You are part of the problem here. You are not doing very well in keeping things separate either.
Don’t show her pictures of things that you and your children do. It obviously leads her to want to start snooping into other things. Just drop you kids off. Tell her hello and good bye and leave.



DumbDude said:


> I then text her telling her:
> "I am happy to discuss what the children have been doing but you gave up the right to know what I do in my personal life."
> 
> She then replies with many messages...
> ...


Don’t reply.
Do not go into the house she lives in any more. Pickup and drop the kids off at the door. 

Many divorced people put it in their divorce papers that the spouse who is picking up or dropping off does not come to the house. Instead to children walk from the house to the car or visa versa.


----------



## Malpheous (May 3, 2013)

Why show her pics and tell her what you did? 

Try this....

You: Here's the kids. (about face and walk off)


If there wasn't any blood or bone shown then she doesn't need to know what you, a capable parent, did with your children during your time with your children.

If you planned on taking them to another country, parachuting, or things you would normally discuss prior while still married, then maybe. Otherwise you arm and create your own problems.


----------



## 6301 (May 11, 2013)

When my first marriage ended, my STBX tried the black mail type of thing with me. She wanted money for her lawyer and I refused. The end result was denying me access to my daughter and called the cops when I went to pick her up. 

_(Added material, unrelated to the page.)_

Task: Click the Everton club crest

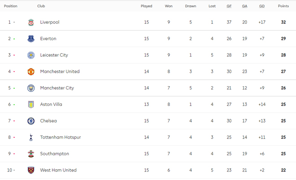Action: pos(31,39)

End result, I went to court and got my visitation but after that incident I knew that my ex would stoop to new lows just to make it tough on me, so I kept her at arms length at all times. I talked to her about the kid and that was it. No small talk or any conversation even when she was in a good mood because I knew she could turn in a heartbeat. 

When I picked the kid up, I waited outside and when I brought her back, I went to the door, waited for my daughter to go in her house and left. 

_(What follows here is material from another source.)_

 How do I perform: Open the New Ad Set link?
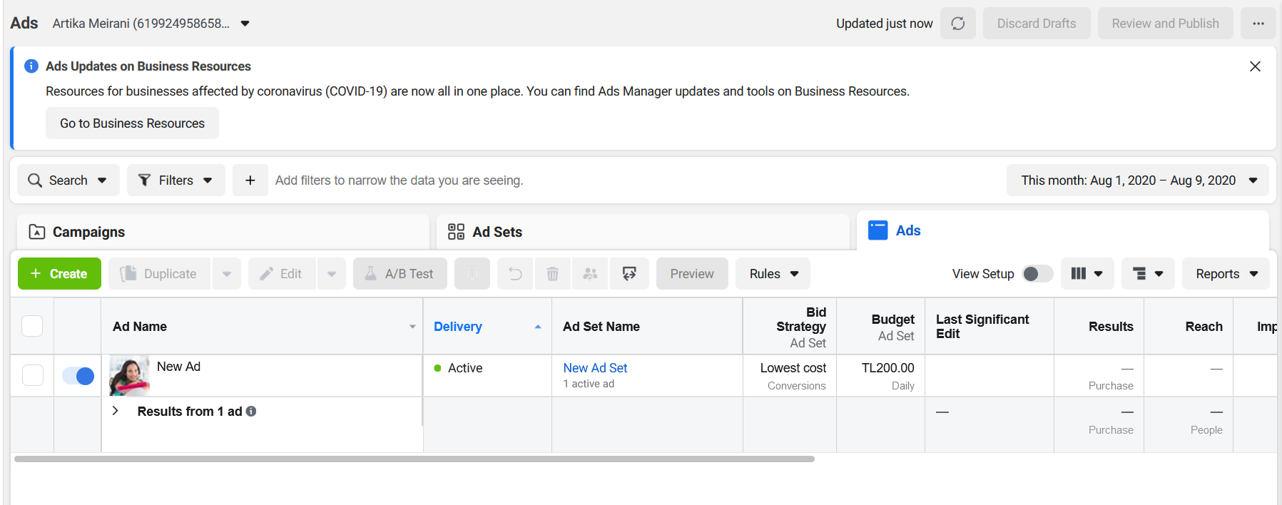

Once there was a parade that went through town and I was talking to the lady who lived next door to me and my ex saw it and started on me about already having a girlfriend even though my ex didn't see the ladies husband standing there and when she brought it up, I told her that it wasn't any f her business and the only thing I wanted to discuss with her was our daughter. It made my life a lot easier. Do the same.


----------



## DumbDude (Jul 27, 2013)

Thanks for the replies.

I agree... I did enable this. Yesterday I told her that I would be picking them up at the door and dropping them off at the door. No more going inside and saying goodbye etc.

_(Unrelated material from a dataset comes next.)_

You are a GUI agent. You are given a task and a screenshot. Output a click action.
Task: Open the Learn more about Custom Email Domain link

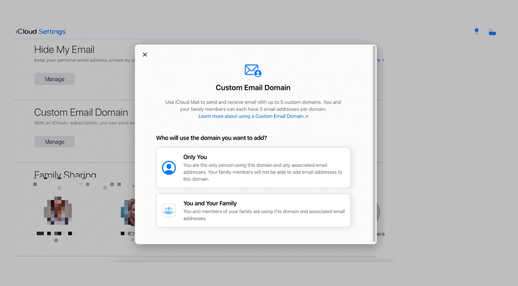click(253, 116)
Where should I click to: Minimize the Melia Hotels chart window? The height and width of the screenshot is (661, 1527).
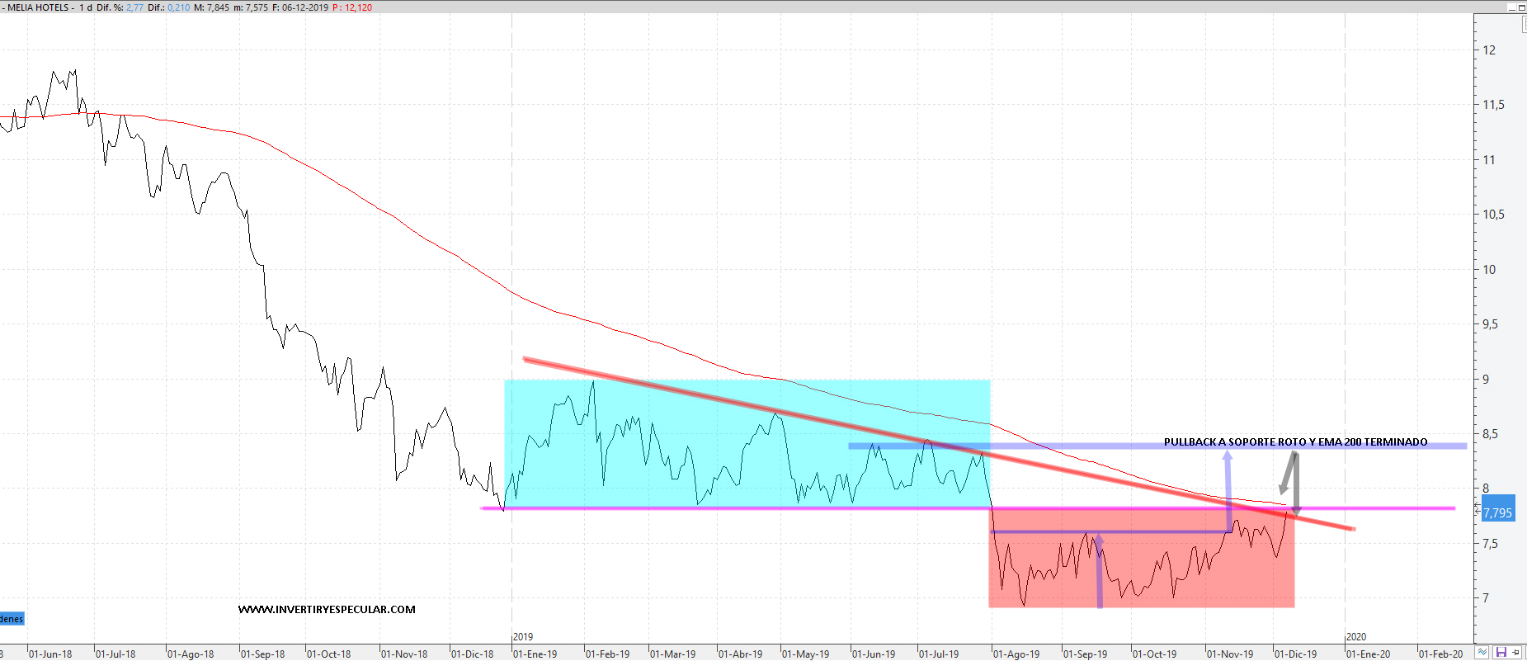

Just to give you a taste of how f'ed up she is;

Her: "Poor kids being dumped at the door. You aren't thinking about them are you?"

Uhuh and you were when you were f'ing the mail man?

It really does my head in... she tries talking about 'us'. Umm there is no 'us'. You have at least 1 x boyfriend (possibly/probably more) at the moment and you think I am going to come back and be your cuckold... again... I think not.

The more I write about this the more I realise that I need to have nothing to do with her... at least as much as is possible with two kids...


----------



## DumbDude (Jul 27, 2013)

6301 said:


> Once there was a parade that went through town and I was talking to the lady who lived next door to me and my ex saw it and started on me about already having a girlfriend even though my ex didn't see the ladies husband standing there and when she brought it up, I told her that it wasn't any f her business and the only thing I wanted to discuss with her was our daughter. It made my life a lot easier. Do the same.


I can relate to this... my cheating witch, when we were in our fake R, was always worried that I was going to find someone or cheat on her.


----------